Lucile Bertrand, dont la pratique oscille entre dessin, sculpture et installation, réalise souvent des croquis préparatoires permettant de matérialiser ses idées. C’est précisément l’un d’eux qui est à l’origine de la majestueuse série des îles noires dressées sur pilotis. Ces îles sont réalisées en résine jesmonite ; elles sont creuses et il y a là d’emblée un paradoxe cher à l’artiste : nous sommes entre le matériel et l’immatériel, le creux et le plein, l’ancré et le flottant. Groupées par trois ou quatre, ces îles introduisent d’emblée au concept de l’exposition. En outre, elles distillent un propos plus politique puisqu’avec elles, il est question de la séparation arbitraire des territoires à laquelle se heurtent les migrants aujourd’hui. La géographie des hommes est pourtant étrangère à celle de la nature, qui ne connaît comme limites que les rivières, mers, ravines et montagnes.
© Lucile Bertrand
Une seconde série est celle des mystérieux sacs en verre soufflé de formes variées, emplis de pigments colorés. Ceux-là font naître de multiples images dans nos esprits. Le sac est d’abord cet objet universel que chacun transporte sans cesse. Il est à ce titre anthropomorphique : il se calque sur les formes de notre corps. Et il peut métaphoriquement et concrètement posséder et contenir nos aspirations comme nos découragements. Mais c’est aussi une évocation du rapport entre l’Orient et l’Occident. On peut y voir une suggestion des sacs d’épices que les caravanes ramenaient vers l’Europe autrefois. Exemple des échanges économiques qui ont lié de tous temps les peuples. L’exposition présente également des photographies et des dessins. Dans ceux-ci, il est régulièrement question de trace, de no man’s land, de zones tampons (brumes, traces de pas dans le sable, murets signalant une limite) : celles que franchissent certains, celles que ne peuvent traverser d’autres. Un dessin particulièrement poétique et en même temps ironique est basé sur des cartes réalisées par des ornithologues : où l’on découvre les mouvements migratoires des oiseaux se moquant par définition des frontières humaines et obéissant à d’étonnantes logiques – certaines espèces de taille modeste étant capables de faire le tour de la Terre en l’espace d’une année de migration.

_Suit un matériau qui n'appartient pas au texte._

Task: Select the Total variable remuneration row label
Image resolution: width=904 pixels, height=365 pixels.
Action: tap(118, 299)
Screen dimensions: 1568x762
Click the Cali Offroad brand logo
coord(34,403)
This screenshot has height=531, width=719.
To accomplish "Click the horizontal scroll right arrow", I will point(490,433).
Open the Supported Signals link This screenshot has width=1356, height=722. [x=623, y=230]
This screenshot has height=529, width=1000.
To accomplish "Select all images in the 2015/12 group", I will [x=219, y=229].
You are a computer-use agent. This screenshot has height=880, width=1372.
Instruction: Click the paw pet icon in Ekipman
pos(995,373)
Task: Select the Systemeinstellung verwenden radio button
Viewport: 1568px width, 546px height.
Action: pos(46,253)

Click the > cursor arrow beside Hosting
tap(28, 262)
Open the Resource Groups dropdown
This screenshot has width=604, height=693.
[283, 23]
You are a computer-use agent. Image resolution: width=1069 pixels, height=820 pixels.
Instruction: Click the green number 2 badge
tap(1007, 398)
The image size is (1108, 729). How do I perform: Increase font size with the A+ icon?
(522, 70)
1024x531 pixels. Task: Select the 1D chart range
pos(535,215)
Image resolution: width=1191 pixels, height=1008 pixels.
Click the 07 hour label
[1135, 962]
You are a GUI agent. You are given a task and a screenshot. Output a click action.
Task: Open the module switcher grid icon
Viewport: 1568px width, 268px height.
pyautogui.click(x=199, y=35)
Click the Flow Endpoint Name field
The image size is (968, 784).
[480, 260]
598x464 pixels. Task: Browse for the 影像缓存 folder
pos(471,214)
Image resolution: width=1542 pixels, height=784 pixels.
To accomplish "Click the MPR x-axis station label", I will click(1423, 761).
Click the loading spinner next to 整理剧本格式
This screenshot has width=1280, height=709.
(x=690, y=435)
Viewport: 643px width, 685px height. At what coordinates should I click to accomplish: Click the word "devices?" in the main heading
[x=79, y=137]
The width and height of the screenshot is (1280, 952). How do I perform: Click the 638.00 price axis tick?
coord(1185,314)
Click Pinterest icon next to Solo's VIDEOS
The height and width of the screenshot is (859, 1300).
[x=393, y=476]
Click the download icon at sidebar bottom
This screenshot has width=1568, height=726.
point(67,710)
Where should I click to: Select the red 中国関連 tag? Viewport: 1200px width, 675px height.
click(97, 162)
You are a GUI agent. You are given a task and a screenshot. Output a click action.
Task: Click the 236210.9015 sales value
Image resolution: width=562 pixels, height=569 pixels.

Nous découvrons également des sculptures tirées de la figure moyenâgeuse du gisant. Ce sont des corps allongés, suspendus entre la mort et la vie. De telles pièces parlent puissamment de l’attente (aux postes-frontières, aux check-points), d’un état d’entre-deux (entre espoir et résignation). Enfin, un octogone de bois, couvert en son for intérieur de miroirs, démultiplie encore des îles en jesmonite noire en une sorte de symbole de l’image que nous avons aujourd’hui du monde : où nous voyons à présent avec netteté quelles sont les différentes communautés habitant cette planète et où l’enjeu est de voir ce qui les unifie (un même noyau, une même image de référence, ici quelques îles noires) plutôt que ce qui les sépare (des reflets, somme toute illusoires).